Records from a data collection

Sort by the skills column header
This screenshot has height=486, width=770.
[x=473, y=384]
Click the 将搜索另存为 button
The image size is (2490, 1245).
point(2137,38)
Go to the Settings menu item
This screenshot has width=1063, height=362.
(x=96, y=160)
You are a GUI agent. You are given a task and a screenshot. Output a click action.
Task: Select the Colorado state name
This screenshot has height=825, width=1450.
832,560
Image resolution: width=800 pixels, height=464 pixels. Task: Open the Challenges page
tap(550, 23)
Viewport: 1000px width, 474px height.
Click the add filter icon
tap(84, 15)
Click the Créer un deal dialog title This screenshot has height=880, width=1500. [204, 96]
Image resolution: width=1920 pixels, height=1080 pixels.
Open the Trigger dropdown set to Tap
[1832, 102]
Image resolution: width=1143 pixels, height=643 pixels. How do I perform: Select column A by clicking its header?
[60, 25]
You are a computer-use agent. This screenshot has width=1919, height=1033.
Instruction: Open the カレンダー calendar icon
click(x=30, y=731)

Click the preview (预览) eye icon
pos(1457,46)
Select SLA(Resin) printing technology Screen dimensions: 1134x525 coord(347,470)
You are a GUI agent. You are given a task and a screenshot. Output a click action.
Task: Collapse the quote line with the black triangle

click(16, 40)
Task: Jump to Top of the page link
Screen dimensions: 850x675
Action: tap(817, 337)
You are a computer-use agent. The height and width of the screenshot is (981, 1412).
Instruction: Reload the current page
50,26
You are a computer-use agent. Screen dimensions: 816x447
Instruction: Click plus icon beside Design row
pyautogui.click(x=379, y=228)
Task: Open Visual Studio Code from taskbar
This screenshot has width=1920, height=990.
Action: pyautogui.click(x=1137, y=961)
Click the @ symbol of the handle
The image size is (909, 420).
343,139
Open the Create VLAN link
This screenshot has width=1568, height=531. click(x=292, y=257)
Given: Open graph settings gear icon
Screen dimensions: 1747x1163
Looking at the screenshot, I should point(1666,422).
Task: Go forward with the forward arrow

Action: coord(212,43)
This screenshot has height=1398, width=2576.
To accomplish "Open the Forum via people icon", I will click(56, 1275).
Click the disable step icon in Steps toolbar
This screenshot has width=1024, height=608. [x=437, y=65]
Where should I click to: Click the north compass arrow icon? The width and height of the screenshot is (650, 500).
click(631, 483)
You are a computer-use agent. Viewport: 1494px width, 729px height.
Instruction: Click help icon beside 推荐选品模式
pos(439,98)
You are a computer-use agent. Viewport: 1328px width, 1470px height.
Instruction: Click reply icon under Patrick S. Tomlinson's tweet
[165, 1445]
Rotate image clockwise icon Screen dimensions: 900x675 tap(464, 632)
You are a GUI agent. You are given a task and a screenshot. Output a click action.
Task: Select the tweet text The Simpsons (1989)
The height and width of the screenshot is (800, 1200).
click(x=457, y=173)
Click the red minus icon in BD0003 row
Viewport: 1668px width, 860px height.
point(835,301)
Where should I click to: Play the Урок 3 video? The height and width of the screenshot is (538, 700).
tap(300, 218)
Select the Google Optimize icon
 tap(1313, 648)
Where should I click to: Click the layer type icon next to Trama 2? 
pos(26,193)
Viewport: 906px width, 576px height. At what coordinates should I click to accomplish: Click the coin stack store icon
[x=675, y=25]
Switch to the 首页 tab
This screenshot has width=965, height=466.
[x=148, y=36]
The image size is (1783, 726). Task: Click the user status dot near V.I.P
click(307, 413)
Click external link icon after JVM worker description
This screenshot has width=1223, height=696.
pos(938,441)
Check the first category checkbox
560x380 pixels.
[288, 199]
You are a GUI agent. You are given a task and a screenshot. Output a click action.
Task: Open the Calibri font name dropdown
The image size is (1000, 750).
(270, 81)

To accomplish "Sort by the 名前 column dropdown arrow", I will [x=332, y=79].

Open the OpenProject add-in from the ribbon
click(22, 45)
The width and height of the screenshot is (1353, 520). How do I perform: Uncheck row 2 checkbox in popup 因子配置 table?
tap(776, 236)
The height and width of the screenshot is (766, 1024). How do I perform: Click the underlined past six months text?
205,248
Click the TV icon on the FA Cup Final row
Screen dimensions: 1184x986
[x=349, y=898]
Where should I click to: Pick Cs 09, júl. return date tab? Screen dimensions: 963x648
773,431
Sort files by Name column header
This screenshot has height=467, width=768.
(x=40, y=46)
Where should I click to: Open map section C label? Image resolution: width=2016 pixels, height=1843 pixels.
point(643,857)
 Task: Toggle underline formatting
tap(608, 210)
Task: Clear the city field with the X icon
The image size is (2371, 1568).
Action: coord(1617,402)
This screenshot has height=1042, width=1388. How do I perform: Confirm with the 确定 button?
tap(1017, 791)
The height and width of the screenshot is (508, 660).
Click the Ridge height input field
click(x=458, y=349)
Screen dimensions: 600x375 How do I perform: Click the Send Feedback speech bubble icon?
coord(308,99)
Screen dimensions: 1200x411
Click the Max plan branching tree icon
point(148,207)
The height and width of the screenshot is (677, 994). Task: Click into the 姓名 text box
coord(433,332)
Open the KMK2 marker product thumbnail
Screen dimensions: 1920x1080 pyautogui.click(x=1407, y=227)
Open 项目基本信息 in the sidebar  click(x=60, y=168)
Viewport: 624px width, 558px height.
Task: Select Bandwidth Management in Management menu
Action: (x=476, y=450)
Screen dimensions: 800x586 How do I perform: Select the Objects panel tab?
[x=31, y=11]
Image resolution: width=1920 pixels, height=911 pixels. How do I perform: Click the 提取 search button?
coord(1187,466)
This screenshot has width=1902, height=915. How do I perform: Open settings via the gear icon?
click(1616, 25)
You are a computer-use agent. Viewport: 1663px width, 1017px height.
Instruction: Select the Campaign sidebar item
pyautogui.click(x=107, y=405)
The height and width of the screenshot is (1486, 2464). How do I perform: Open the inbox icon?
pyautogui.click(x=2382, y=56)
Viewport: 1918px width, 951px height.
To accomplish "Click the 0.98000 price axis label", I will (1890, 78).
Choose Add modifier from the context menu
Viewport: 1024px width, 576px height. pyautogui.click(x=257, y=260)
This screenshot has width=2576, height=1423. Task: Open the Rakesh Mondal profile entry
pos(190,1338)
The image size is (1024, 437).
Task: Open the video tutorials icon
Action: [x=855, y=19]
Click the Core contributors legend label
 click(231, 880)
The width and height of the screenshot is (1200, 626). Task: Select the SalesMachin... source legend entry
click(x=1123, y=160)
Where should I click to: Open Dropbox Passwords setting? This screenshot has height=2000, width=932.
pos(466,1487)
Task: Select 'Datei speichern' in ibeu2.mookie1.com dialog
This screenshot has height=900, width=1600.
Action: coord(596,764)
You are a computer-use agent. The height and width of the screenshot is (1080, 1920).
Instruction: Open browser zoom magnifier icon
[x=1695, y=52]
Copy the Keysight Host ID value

Exercise brief: Reproduce the data from the line with "Viewport: 906px width, 576px" up to and including the line with "[x=148, y=36]", replacing "coin stack" with "pile of coins" and leaving everything else unchanged.

Solution to this problem:
Viewport: 906px width, 576px height. At what coordinates should I click to accomplish: Click the pile of coins store icon
[x=675, y=25]
Switch to the 首页 tab
This screenshot has width=965, height=466.
[x=148, y=36]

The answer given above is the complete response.